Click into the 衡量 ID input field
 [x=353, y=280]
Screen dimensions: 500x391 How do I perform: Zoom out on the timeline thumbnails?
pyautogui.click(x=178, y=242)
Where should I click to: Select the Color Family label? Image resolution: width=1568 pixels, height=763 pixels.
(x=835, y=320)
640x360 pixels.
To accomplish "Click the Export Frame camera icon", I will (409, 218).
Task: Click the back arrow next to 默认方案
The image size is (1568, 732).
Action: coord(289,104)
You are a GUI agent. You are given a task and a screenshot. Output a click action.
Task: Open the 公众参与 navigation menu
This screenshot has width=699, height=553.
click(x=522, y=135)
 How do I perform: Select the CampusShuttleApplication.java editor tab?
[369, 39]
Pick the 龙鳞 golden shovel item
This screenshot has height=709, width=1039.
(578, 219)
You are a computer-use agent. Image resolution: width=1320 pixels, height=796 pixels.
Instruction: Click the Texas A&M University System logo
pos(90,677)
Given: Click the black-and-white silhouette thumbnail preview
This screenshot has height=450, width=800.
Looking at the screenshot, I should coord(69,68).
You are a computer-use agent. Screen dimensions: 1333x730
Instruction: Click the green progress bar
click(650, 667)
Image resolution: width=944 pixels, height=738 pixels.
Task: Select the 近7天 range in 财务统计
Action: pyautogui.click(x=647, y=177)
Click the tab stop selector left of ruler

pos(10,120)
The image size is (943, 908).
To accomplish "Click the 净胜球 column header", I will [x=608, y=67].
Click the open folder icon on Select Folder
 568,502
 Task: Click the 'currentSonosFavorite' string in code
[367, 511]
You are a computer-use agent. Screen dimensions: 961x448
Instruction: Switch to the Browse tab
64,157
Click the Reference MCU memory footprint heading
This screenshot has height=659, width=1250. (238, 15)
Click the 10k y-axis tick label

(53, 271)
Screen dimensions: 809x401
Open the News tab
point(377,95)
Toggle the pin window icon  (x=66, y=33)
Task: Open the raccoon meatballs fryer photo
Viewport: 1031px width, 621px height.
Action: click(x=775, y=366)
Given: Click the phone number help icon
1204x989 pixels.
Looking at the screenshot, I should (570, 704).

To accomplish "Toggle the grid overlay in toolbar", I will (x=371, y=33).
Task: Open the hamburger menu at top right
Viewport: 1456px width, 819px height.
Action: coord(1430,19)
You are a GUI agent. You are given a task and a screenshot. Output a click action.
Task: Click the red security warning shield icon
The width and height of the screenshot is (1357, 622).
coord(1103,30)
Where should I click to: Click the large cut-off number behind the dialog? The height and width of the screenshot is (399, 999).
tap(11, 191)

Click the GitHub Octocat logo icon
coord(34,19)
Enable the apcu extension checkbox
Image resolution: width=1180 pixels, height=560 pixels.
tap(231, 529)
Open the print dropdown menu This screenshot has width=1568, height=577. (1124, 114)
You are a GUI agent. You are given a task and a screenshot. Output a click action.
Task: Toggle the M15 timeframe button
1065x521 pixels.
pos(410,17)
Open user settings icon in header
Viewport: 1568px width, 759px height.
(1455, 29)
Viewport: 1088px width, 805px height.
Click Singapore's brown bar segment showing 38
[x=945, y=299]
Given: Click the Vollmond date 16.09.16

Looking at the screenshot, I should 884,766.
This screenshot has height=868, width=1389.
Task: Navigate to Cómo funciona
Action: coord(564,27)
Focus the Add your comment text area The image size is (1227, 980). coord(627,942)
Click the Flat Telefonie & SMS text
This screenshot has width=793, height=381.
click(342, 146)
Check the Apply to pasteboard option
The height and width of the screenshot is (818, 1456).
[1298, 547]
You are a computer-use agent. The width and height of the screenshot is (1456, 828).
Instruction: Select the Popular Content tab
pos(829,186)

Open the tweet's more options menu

* * * * * * *

> [WHAT YOU NEED TO DO] Within the listing above, tally the lines where the word "accomplish" occurs and write only the total.

> [ANSWER TO THIS PROBLEM] 3